New York Times
By ANAHAD O’CONNOR
Published: February 22, 2010
For ages, mothers have admonished children at the dinner table to slow down and chew their food. Apparently, they’re onto something.
Researchers have found evidence over the years that when people wolf their food, they end up consuming more calories than they would at a slower pace. One reason is the effect of quicker ingestion on hormones.
In a study last month, scientists found that when a group of subjects were given an identical serving of ice cream on different occasions, they released more hormones that made them feel full when they ate it in 30 minutes instead of 5 . The scientists took blood samples and measured insulin and gut hormones before, during and after eating. They found that two hormones that signal feelings of satiety, or fullness — glucagon-like peptide-1 and peptide YY — showed a more pronounced response in the slow condition.

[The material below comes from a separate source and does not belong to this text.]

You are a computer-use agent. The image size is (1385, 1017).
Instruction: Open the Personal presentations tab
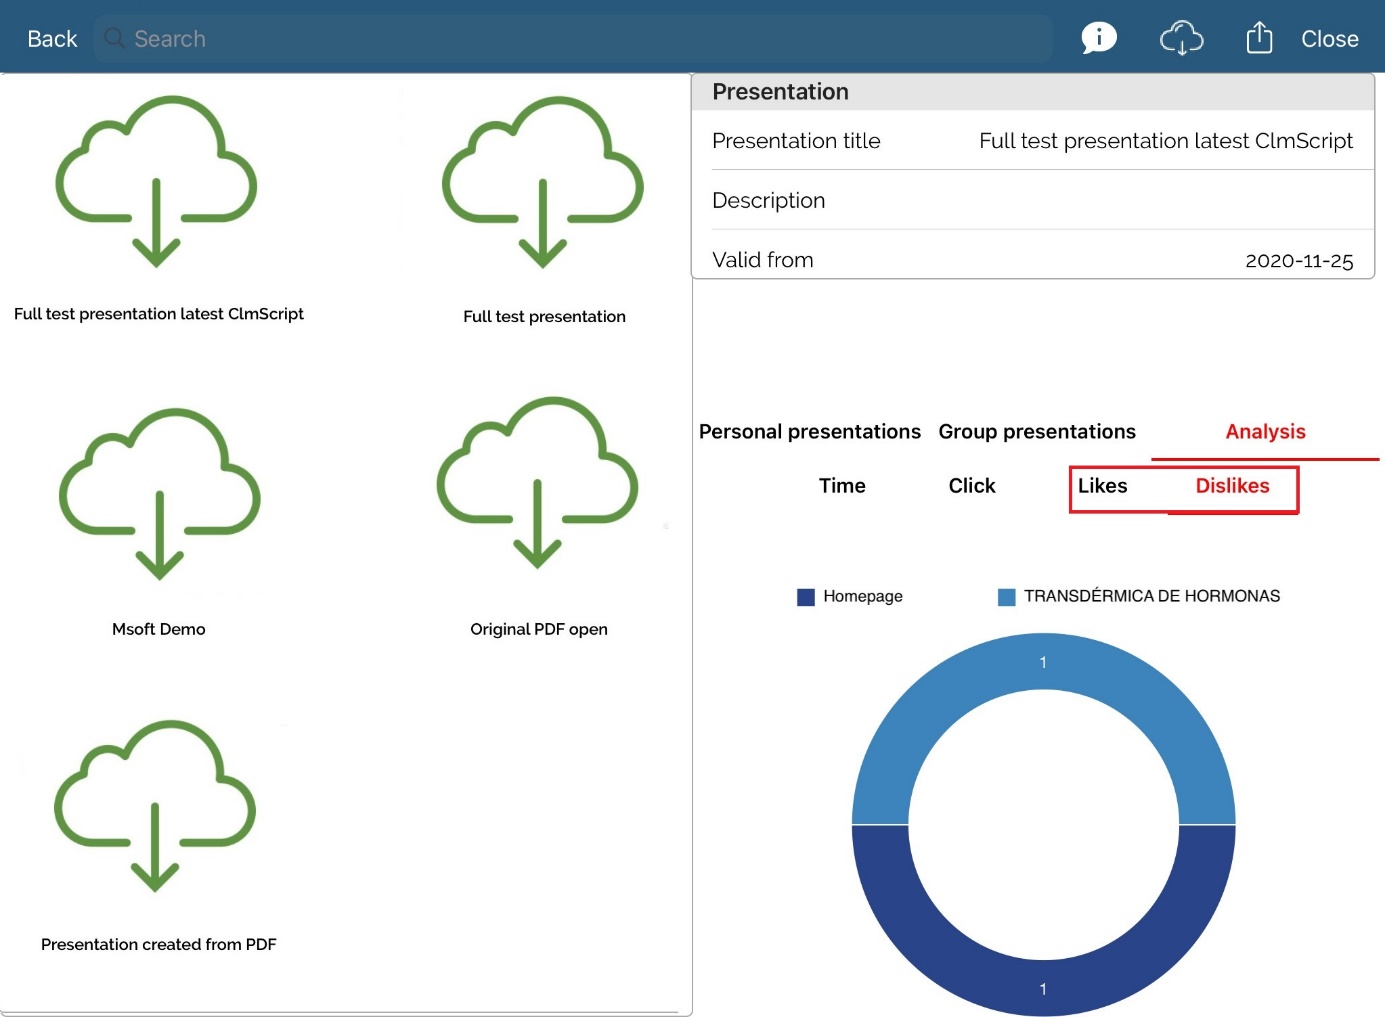tap(809, 432)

Ultimately, that leads to eating less, as another study published in The Journal of the American Dietetic Association suggested in 2008. In that study, subjects reported greater satiety and consumed roughly 10 percent fewer calories when they ate at a slow pace compared with times when they gobbled down their food. In another study of 3,000 people in The British Medical Journal, those who reported eating quickly and eating until full had triple the risk of being overweight compared with others.
In other words, experts say, it can’t hurt to slow down and savor your meals.
THE BOTTOM LINE
Eating at a slower pace may increase fullness and reduce caloric intake.